#### [PROBLEM STATEMENT]
State how many lines of the listing below contain the word "Toggle", counting case-sensitively, and reply with that number alone.

#### [Item coordinate data]

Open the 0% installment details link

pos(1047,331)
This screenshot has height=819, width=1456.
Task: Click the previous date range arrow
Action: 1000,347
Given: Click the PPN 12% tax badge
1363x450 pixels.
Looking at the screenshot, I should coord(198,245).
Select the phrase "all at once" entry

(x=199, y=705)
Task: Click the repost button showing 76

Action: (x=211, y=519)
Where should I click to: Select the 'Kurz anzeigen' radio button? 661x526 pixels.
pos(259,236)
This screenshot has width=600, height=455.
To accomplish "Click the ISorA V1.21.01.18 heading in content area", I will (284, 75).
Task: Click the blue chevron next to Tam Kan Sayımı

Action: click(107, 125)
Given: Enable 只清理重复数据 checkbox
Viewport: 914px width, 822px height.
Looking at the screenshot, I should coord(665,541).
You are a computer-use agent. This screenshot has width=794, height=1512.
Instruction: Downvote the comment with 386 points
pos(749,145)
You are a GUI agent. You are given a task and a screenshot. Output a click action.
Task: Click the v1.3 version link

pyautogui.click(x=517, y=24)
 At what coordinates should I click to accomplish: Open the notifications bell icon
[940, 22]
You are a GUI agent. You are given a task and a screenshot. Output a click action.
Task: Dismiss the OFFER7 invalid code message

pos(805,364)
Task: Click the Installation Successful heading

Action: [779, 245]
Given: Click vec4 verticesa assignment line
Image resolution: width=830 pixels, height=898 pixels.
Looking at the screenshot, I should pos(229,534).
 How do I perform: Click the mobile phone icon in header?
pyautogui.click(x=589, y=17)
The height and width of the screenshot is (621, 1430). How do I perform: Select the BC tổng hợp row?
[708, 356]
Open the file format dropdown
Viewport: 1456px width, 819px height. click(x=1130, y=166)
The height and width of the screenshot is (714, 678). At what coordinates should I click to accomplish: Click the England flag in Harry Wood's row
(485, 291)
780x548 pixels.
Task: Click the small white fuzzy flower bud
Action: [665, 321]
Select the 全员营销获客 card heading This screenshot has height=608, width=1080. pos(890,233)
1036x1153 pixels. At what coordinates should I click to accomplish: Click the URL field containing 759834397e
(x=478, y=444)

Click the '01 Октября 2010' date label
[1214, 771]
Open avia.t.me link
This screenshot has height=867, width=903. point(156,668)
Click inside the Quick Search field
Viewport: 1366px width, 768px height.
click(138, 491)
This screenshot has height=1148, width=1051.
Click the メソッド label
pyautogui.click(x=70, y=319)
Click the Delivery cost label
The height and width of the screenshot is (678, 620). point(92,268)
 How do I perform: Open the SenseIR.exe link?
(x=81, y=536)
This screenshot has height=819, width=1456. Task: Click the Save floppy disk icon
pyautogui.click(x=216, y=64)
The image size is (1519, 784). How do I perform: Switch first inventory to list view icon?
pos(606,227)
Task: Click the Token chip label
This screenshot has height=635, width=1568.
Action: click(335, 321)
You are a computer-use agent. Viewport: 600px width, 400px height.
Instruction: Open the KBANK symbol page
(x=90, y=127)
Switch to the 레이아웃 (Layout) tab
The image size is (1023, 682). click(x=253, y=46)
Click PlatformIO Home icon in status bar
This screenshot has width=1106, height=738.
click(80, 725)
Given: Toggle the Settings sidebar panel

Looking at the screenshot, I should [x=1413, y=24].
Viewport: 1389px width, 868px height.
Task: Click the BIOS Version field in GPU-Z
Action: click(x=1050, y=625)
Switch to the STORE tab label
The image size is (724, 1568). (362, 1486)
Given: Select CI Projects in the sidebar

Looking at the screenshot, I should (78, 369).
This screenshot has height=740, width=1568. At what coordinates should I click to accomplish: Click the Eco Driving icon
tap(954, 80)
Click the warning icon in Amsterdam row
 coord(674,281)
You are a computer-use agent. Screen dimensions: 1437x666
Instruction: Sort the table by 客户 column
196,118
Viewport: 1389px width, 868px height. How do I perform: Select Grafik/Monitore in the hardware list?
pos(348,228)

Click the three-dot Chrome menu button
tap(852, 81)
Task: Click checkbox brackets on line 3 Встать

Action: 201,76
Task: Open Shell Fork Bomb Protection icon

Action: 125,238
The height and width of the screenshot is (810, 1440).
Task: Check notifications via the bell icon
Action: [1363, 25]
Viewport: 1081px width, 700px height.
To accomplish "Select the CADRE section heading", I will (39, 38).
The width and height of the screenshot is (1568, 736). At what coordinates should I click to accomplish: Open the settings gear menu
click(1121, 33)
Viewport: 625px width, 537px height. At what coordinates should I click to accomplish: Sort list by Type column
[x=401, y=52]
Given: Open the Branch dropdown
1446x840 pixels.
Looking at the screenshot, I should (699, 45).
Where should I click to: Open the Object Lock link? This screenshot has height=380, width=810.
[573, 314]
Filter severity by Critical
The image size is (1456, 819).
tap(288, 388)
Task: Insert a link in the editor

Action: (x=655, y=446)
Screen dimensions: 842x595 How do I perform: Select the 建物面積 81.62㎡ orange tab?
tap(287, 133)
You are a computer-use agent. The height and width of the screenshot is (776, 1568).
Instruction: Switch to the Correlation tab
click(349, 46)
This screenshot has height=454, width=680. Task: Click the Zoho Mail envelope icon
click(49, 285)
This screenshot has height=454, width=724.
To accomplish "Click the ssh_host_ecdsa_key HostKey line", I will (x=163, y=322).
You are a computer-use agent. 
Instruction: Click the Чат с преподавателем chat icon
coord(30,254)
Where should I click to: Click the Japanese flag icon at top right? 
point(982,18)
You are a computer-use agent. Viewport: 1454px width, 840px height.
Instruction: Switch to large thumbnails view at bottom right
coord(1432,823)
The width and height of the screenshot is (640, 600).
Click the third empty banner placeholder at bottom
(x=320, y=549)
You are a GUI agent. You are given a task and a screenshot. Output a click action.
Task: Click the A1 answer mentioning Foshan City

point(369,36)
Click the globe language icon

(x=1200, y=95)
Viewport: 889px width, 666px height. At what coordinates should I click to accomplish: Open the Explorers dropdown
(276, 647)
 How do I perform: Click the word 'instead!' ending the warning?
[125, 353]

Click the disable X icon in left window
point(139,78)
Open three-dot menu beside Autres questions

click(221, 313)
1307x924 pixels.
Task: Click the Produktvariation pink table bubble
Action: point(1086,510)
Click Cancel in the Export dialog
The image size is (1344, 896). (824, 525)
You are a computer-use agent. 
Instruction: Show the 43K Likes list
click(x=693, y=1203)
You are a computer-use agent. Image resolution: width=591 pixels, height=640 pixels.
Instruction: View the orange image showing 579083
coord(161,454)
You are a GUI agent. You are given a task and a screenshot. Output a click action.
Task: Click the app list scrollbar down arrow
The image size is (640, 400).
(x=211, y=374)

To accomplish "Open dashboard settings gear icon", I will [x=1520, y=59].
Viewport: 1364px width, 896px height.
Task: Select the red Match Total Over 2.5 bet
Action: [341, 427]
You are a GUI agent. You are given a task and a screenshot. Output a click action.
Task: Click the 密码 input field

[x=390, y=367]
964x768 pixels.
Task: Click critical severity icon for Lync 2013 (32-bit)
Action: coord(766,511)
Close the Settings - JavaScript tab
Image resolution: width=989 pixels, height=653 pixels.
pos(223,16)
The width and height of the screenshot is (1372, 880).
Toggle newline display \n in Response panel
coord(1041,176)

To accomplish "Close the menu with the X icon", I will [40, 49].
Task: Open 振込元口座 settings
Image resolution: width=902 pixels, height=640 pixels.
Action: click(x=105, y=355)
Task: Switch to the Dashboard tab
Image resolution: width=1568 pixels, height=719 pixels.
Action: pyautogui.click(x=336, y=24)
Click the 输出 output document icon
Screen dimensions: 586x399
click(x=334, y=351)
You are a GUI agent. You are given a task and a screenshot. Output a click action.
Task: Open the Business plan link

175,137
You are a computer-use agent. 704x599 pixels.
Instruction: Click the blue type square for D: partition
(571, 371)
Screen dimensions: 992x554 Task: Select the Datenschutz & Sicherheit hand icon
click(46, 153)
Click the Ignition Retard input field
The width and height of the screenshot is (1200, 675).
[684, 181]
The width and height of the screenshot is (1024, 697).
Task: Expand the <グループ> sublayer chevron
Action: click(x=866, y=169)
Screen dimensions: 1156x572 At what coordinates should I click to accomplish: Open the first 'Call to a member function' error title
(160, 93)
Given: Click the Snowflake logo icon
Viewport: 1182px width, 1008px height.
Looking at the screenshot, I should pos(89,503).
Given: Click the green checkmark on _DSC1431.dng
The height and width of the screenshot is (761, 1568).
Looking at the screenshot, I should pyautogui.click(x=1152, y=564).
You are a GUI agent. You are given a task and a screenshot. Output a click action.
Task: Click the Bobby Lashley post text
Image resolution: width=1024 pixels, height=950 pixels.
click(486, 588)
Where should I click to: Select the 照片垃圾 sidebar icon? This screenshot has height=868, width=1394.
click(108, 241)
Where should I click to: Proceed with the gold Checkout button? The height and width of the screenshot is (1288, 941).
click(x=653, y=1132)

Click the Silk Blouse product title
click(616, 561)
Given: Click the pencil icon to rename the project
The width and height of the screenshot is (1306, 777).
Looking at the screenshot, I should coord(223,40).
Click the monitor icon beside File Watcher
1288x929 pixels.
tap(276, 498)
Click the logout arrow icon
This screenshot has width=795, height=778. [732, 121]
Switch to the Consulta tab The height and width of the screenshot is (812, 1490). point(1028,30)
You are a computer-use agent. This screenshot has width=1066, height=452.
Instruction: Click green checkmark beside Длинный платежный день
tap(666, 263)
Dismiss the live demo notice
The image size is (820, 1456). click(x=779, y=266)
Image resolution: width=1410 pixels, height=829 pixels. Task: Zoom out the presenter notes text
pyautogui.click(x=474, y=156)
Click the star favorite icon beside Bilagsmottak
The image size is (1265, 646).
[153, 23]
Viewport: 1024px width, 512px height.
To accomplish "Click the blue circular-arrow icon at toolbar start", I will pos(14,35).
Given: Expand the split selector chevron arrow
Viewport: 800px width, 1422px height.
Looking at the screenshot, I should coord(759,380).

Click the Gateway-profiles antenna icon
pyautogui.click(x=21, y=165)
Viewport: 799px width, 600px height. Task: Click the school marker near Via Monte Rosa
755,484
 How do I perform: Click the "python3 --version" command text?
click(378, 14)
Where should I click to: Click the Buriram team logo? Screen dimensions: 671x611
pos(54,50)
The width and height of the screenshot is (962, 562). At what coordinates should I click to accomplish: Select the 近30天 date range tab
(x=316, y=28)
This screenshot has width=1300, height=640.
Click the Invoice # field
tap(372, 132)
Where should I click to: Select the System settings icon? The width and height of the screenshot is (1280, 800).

#### [TASK SOLUTION]
2